Riqualificazione dell’ex stazione del Trammino di Tirrenia: FdI Litorale Pisano sostiene il progetto e chiede uno spazio di socialità per giovani, anziani e cittadini.
Il Circolo del Litorale Pisano di Fratelli d’Italia esprime soddisfazione per il percorso avviato dalla Giunta guidata dal sindaco Michele Conti per la riqualificazione dell’ex stazione del Trammino di Tirrenia.
«Il recupero di questo storico immobile rappresenta un intervento importante per la valorizzazione di Tirrenia e, più in generale, dell’intero Litorale Pisano. Restituire alla comunità uno spazio così significativo significa recuperare non soltanto un edificio, ma anche un pezzo della storia e dell’identità della nostra località.» si legge nel comunicato del Circolo del Litorale Pisano di Fratelli d’Italia.
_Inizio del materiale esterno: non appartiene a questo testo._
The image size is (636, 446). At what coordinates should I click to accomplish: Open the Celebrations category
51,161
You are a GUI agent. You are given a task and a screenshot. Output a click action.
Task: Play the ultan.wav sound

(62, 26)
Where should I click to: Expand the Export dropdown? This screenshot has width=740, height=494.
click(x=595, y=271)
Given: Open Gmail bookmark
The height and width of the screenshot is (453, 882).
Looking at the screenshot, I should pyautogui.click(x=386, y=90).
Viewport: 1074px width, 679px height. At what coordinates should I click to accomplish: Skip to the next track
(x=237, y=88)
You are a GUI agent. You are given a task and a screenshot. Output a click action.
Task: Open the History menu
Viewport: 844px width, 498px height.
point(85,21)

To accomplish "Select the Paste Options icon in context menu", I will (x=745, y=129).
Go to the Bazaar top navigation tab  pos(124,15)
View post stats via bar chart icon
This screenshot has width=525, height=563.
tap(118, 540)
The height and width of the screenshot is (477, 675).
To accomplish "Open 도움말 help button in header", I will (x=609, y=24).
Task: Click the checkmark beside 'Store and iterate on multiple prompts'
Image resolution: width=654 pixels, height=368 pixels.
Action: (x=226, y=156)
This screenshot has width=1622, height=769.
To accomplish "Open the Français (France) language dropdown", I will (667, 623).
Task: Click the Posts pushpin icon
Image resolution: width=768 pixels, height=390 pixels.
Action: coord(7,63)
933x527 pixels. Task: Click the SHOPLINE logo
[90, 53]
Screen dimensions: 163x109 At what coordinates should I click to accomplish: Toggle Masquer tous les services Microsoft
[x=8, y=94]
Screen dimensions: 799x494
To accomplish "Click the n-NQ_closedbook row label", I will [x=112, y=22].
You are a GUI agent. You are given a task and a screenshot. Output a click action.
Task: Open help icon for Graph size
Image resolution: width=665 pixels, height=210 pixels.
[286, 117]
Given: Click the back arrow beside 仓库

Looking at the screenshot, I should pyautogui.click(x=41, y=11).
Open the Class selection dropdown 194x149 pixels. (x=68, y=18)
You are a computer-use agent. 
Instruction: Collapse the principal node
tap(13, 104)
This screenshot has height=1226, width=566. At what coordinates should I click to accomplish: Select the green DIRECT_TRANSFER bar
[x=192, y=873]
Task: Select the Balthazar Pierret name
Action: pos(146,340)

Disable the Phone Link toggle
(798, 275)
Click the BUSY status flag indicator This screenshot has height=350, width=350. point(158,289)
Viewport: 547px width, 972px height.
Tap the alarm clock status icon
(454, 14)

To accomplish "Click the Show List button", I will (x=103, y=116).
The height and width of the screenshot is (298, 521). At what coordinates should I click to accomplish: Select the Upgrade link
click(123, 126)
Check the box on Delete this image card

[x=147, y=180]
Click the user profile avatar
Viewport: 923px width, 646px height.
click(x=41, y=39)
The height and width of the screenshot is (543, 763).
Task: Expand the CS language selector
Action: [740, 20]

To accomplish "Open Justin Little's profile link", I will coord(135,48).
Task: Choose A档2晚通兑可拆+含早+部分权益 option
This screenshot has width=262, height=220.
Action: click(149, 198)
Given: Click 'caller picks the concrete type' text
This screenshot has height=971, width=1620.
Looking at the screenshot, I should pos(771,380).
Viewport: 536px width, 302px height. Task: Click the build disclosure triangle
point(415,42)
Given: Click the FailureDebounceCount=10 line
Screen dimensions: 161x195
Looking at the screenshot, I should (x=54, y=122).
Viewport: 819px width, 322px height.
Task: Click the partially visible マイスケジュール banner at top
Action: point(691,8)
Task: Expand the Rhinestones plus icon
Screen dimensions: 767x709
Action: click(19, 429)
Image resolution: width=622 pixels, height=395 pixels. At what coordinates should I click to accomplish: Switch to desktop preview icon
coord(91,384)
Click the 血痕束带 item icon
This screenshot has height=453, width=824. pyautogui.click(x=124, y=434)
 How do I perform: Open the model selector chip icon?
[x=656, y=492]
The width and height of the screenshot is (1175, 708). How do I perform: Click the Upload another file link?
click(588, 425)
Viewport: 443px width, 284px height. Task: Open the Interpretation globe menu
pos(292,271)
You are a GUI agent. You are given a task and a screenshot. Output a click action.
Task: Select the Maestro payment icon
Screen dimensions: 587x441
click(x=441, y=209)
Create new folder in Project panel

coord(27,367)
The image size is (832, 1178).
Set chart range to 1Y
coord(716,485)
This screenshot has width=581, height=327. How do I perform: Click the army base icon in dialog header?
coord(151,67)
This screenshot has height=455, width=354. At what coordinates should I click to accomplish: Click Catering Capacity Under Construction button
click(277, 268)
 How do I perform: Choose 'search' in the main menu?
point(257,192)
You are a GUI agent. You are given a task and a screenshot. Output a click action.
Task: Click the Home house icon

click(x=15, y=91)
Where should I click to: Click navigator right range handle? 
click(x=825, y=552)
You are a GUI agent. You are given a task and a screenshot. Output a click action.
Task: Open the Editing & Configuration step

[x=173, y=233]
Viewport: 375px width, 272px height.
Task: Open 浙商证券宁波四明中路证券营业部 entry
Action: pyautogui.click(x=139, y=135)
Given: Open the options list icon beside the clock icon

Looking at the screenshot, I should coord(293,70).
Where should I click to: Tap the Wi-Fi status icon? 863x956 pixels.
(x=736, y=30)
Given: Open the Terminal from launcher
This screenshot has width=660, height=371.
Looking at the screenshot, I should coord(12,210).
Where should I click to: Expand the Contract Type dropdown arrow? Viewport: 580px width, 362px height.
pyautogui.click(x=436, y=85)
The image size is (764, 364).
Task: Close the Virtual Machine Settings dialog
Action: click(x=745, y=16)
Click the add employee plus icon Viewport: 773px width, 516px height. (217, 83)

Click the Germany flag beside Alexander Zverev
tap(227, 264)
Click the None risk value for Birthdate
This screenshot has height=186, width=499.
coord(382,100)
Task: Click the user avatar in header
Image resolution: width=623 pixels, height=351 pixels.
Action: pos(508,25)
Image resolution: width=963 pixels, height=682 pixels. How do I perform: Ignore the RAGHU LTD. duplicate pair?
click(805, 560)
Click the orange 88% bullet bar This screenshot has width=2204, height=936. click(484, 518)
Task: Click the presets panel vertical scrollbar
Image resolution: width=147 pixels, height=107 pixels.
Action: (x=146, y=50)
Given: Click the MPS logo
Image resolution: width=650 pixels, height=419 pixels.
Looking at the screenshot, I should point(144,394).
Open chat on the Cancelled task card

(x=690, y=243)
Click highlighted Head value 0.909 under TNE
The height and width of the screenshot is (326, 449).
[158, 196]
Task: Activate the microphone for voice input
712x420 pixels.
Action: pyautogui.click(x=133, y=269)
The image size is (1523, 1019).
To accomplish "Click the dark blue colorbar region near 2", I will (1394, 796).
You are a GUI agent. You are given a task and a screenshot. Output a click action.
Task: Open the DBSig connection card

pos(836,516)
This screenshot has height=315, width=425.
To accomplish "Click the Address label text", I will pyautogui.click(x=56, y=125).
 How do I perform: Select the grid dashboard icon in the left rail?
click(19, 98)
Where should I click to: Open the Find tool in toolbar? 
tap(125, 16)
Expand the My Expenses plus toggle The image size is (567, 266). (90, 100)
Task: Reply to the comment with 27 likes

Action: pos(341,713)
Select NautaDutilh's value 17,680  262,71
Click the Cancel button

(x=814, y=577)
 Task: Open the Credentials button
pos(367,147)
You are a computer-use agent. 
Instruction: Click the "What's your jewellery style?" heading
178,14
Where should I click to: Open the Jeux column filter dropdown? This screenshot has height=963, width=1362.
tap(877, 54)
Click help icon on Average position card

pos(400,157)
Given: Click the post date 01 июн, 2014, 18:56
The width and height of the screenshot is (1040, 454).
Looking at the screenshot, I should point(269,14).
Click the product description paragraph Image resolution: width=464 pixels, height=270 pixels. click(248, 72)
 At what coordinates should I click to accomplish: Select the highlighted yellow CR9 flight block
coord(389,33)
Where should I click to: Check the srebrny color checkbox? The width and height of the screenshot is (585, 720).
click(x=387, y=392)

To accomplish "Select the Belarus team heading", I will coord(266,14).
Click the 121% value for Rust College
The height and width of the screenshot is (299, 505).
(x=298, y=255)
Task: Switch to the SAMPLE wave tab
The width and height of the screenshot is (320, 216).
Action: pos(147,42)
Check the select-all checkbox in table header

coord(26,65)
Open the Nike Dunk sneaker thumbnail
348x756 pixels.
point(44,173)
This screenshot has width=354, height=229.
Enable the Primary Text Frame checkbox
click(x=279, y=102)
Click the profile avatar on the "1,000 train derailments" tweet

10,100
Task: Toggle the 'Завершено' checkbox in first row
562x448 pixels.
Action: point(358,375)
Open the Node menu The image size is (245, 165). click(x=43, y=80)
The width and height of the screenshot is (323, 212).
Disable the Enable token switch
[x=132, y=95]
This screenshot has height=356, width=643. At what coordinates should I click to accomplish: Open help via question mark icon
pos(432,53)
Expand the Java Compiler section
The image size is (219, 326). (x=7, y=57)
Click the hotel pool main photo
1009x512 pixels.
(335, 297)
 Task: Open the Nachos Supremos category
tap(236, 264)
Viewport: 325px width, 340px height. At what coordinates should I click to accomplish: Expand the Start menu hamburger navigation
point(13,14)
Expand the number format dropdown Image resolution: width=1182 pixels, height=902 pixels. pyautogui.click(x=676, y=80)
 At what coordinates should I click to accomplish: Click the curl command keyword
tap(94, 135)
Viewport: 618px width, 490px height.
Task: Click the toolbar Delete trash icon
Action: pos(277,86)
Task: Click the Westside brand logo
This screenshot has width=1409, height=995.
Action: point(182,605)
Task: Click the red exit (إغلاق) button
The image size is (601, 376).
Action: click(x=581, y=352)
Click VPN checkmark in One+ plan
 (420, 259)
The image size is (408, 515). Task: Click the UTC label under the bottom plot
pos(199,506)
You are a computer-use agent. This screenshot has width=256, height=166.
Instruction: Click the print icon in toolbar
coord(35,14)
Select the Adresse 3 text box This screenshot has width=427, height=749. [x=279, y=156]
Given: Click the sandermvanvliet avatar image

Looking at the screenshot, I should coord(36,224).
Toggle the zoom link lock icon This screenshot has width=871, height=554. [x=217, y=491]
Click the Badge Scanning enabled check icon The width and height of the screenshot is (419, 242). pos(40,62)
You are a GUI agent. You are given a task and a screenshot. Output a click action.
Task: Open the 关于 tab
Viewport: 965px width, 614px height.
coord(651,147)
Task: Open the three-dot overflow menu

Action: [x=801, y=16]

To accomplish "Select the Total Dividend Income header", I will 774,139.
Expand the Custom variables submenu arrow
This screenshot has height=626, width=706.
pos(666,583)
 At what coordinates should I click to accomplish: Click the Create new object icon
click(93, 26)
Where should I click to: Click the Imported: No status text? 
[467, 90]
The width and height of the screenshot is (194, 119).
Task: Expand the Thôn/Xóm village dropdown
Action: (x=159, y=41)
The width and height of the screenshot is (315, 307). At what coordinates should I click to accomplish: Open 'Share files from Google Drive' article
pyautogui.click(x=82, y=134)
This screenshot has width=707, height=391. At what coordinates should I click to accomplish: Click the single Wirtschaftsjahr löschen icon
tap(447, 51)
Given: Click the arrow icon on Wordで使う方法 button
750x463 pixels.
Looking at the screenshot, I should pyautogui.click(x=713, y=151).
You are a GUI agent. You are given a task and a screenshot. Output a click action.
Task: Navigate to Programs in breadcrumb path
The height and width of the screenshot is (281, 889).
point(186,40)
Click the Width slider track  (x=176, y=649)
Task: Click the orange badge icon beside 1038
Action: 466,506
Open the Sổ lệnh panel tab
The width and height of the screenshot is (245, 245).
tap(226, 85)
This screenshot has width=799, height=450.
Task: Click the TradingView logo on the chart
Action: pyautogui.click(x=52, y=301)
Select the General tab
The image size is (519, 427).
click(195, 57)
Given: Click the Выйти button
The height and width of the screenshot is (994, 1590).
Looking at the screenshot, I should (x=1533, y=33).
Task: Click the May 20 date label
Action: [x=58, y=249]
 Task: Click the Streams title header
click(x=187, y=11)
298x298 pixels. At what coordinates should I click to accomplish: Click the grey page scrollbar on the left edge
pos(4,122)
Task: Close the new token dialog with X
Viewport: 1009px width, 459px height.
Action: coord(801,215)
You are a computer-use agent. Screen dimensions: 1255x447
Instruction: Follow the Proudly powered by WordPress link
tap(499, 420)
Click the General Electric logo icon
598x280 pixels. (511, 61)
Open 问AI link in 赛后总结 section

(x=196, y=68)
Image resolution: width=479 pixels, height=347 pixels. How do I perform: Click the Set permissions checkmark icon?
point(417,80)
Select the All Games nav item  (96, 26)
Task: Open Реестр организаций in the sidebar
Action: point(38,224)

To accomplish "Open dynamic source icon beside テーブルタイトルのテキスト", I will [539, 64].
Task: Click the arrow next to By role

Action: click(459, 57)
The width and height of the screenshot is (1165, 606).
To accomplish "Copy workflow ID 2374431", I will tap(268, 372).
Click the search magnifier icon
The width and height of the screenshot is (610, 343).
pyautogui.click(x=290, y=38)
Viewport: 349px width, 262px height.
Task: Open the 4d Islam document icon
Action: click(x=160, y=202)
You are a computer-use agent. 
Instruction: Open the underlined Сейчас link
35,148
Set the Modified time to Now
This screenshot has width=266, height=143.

«Apprezziamo il lavoro della Giunta Conti e l’impegno dimostrato per arrivare alla riqualificazione dell’ex stazione del Trammino. Riteniamo importante che il progetto valorizzi la memoria storica e cinematografica di Tirrenia, ma crediamo che questa struttura possa avere anche una funzione concreta nella vita quotidiana della comunità».
«Il Litorale ha bisogno di luoghi vissuti durante tutto l’anno, dove giovani, anziani, associazioni e cittadini possano incontrarsi, condividere attività e creare nuove occasioni di partecipazione», sottolinea Francesca Bardino, presidente del Circolo Fratelli d’Italia – Litorale Pisano.
Sulla stessa linea Giovanni Garzella, componente del direttivo del circolo che aggiunge:
«Uno spazio intergenerazionale e aperto alle realtà del territorio potrebbe diventare un vero punto di riferimento per Tirrenia, contribuendo a rafforzare il senso di comunità e a creare occasioni di incontro anche al di fuori della stagione estiva.
La riqualificazione dell’ex stazione del Trammino è quindi un’opportunità importante, che riteniamo debba essere colta nella sua interezza: recuperare un edificio storico, valorizzarne la memoria e, allo stesso tempo, restituire a Tirrenia un luogo vivo, accessibile e capace di generare socialità».